On the first night in their new home, Brittani Salyers’s two daughters asked if they could all sleep together in their mother’s bed. They felt lonely and uneasy in the house, and needed the reassurance of a familiar sleeping arrangement. Brittani and her girls had spent five years sharing one bedroom in Brittani’s grandmother’s house, long enough that the girls didn’t remember it ever being any other way. The luxury of having their own, individual rooms took some getting used to.
Almost a year later, the girls have settled in just fine, with plenty of the “stay out of my room!” bickering that one might expect from sisters. One of the reasons they were able to adapt so quickly was the love and care given to the family by the Moyock Woman’s Club of Currituck County. The Club, which will celebrate its 100th anniversary in 2023, is made up of women mostly in their 30s and 40s, and mostly mothers, just like Brittani. When the members found out about the Habitat home being rehabbed in Currituck, they knew they wanted to find a way to help. And after they met and saw the gratitude and hard work of Brittani and her daughters, they ended up helping in a big way.
The Currituck home is a part of the SECU “Mountains to the Sea” Challenge, a partnership between Habitat for Humanity of North Carolina and the SECU Foundation to build or rehab a home in each of North Carolina’s 100 counties. SECU has pledged $10 million to buy the zero-interest mortgages from the Habitat affiliates after a home is completed so that another new home can get underway. In counties that are not currently served by a Habitat affiliate, such as Currituck, Habitat NC has stepped in to build or rehab a house. In total, the state support organization will have taken responsibility for 18 of the 100 counties.
The President of the Woman’s Club, Joanna Brumsey, led the effort to help the Salyers family get settled into their new home. The Club made sure the house was fully furnished by the time Brittani moved in, with the club members divvying up rooms to paint and decorate amongst themselves. “Brittani is working hard and they’re all so grateful,” Joanna said. “When someone is helping themselves, it makes you want to help them… I’ve been involved in nonprofits forever and I’ve never seen people so appreciative.” The group started to think of the girls as family, and they felt like they were a part of the house, too. When the time came for them to move in, Joanna told Brittani “‘We’re going to keep taking care of you’… I don’t know if she believed me then, but I think now she knows she’s stuck with us.”
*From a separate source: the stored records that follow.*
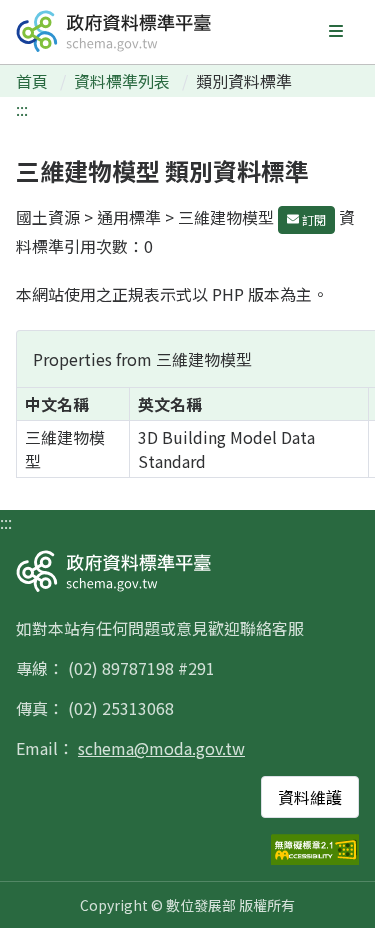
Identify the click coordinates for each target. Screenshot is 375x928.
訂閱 (312, 219)
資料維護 (310, 797)
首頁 (34, 81)
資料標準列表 (124, 81)
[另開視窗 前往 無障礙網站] (315, 849)
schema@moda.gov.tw (161, 748)
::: (22, 109)
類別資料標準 (244, 81)
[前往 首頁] (113, 31)
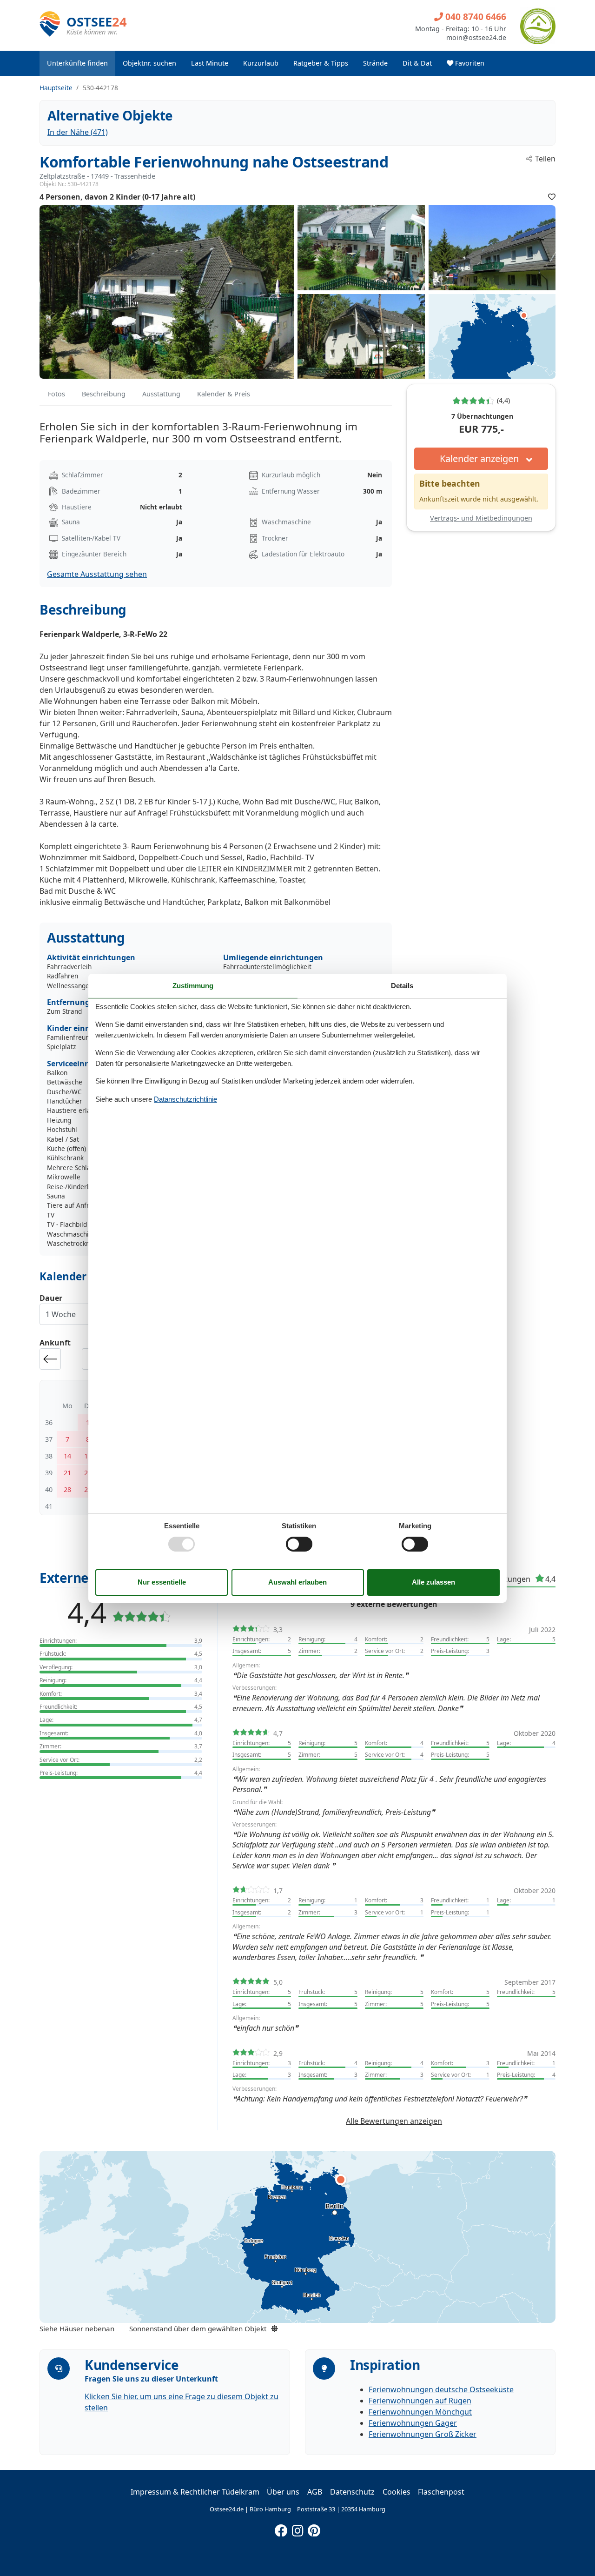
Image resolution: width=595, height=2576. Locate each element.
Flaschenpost (441, 2492)
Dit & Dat (417, 63)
The Club brought the girls goodies for Halloween and adopted the family for Christmas that year. Then came Valentine’s candy, Easter baskets, a bag of beach supplies for the summer, and back-to-school supplies in the fall. When asked about the Woman’s Club, Brittani has nothing but gratitude: “They’re the best!”
The support and security that have come from this Habitat house have made a world of difference for Brittani. Since moving in, she has been promoted to Store Operations Manager at the CVS where she works. Because she knew that she and her daughters had a safe, comfortable home with an affordable monthly mortgage payment, Brittani says, she could focus on other things, like her work, which helped her excel and get her promotion. She is amazed by the way doors have opened since getting her home. “I never thought just having a house could have helped me so much with reaching my goals,” she said. Brittani’s story is a valuable lesson in the strength each of us gains from community and its capacity to help us thrive. Affordable housing opens doors beyond the one leading into the living room.